*** DATA FOR THIS TASK Section Begins ***

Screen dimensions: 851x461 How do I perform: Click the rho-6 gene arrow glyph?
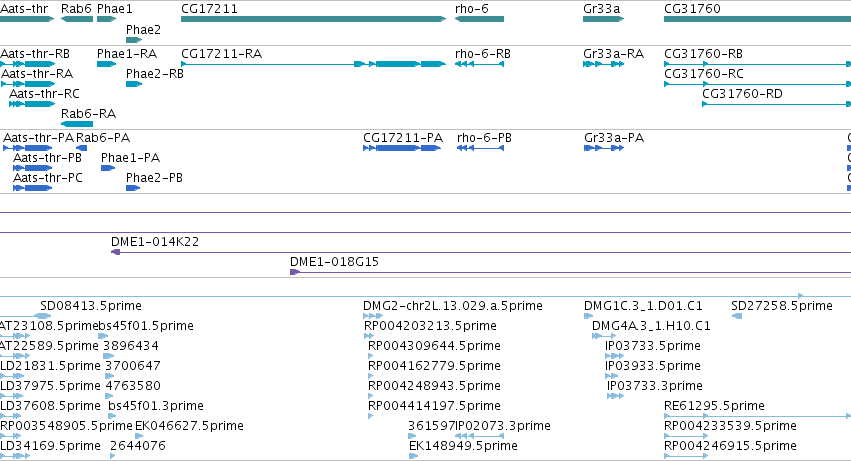[479, 19]
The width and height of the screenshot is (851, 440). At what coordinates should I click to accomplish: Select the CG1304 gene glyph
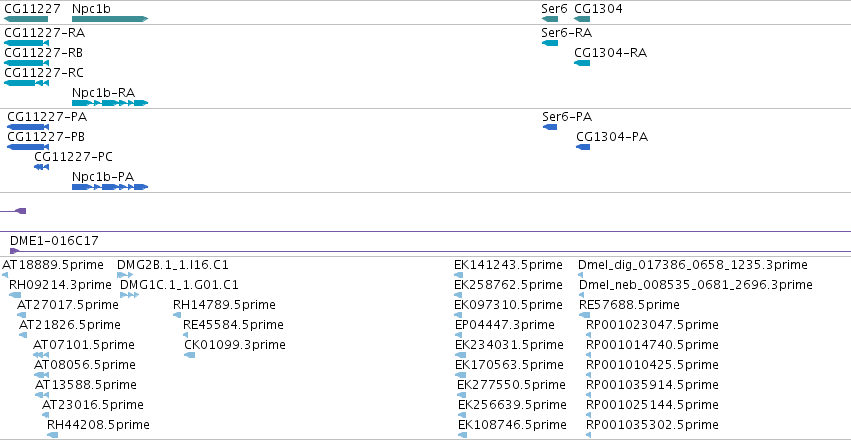coord(582,19)
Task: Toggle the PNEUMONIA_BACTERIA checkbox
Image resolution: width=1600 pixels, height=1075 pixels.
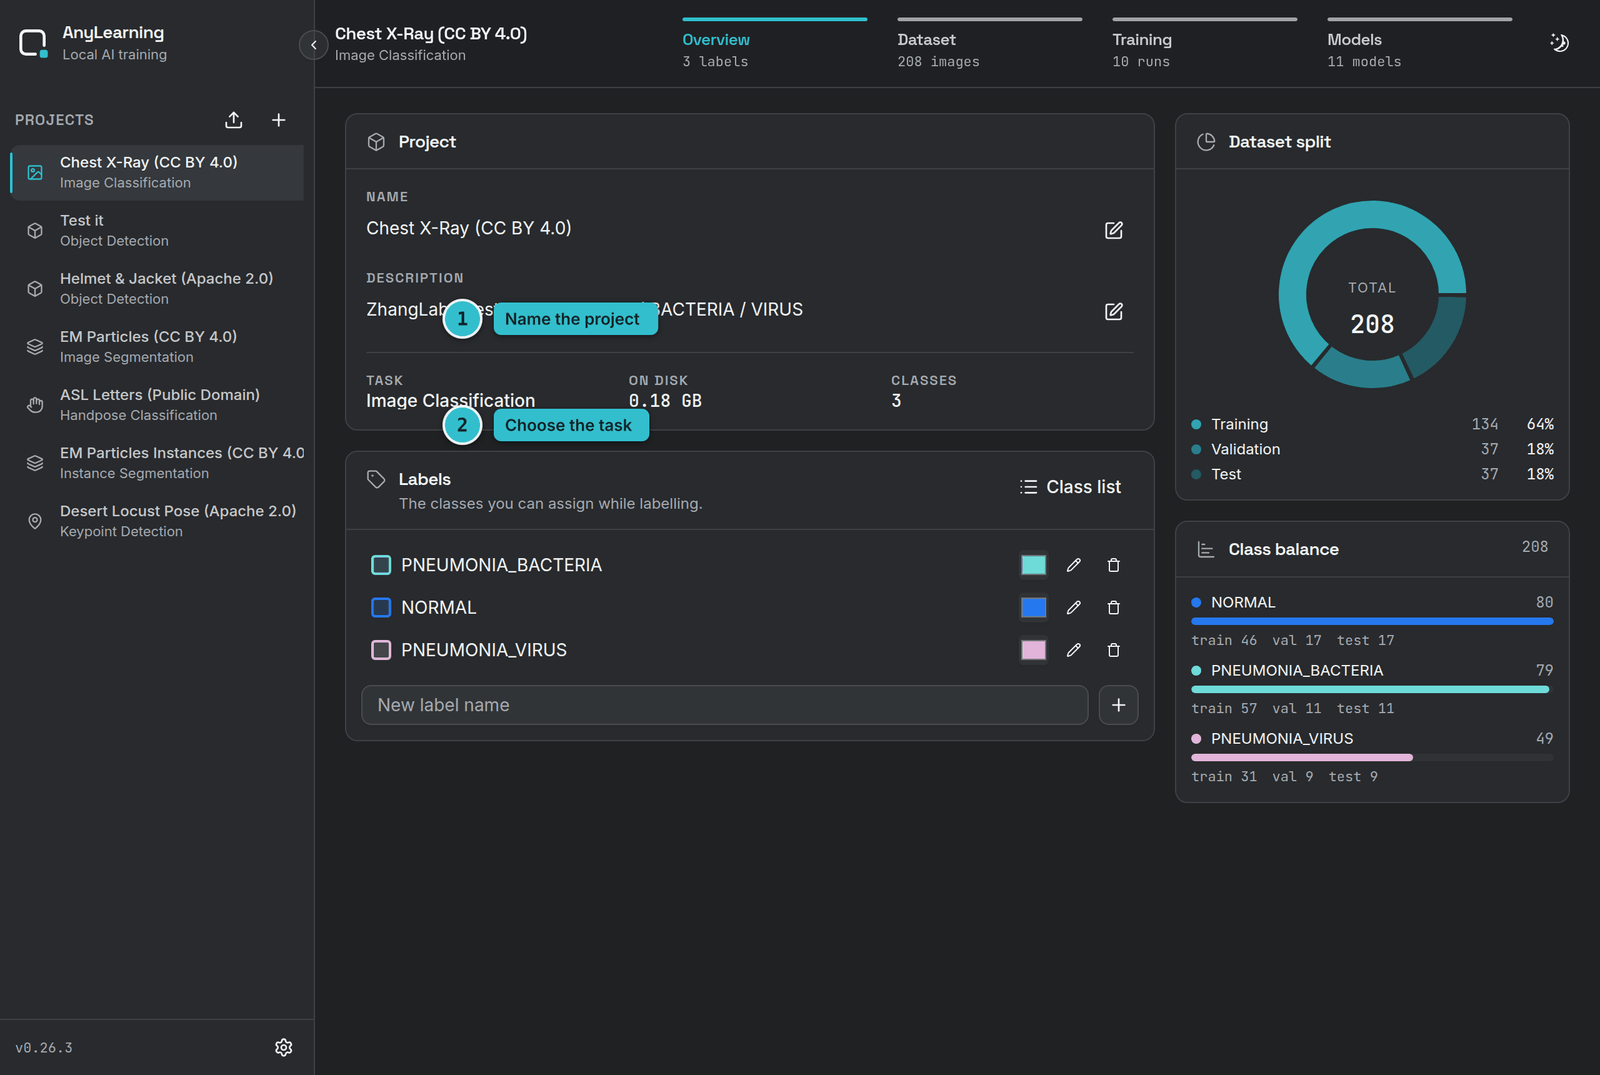Action: 381,565
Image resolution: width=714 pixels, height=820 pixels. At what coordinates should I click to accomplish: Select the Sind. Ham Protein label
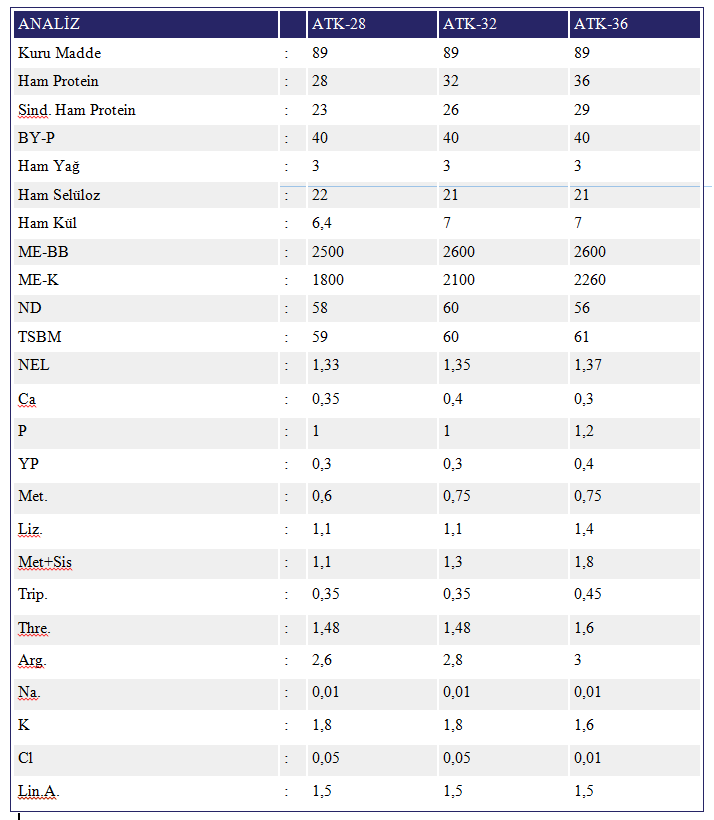[x=76, y=110]
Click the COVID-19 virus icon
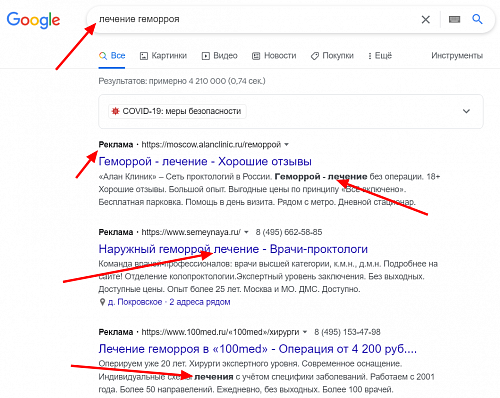The height and width of the screenshot is (398, 500). coord(115,111)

*** DATA FOR THIS TASK Section Ends ***

* **TASK STATEMENT**
Please retype only the lines from the line that holds "Image resolution: width=714" through the end of the records, exactly as they stand, and drop every picture.

* **EXERCISE RESPONSE**
Image resolution: width=714 pixels, height=820 pixels. At what coordinates should I click to accomplish: Select the Sind. Ham Protein label
[x=76, y=110]
Click the COVID-19 virus icon
The height and width of the screenshot is (398, 500). coord(115,111)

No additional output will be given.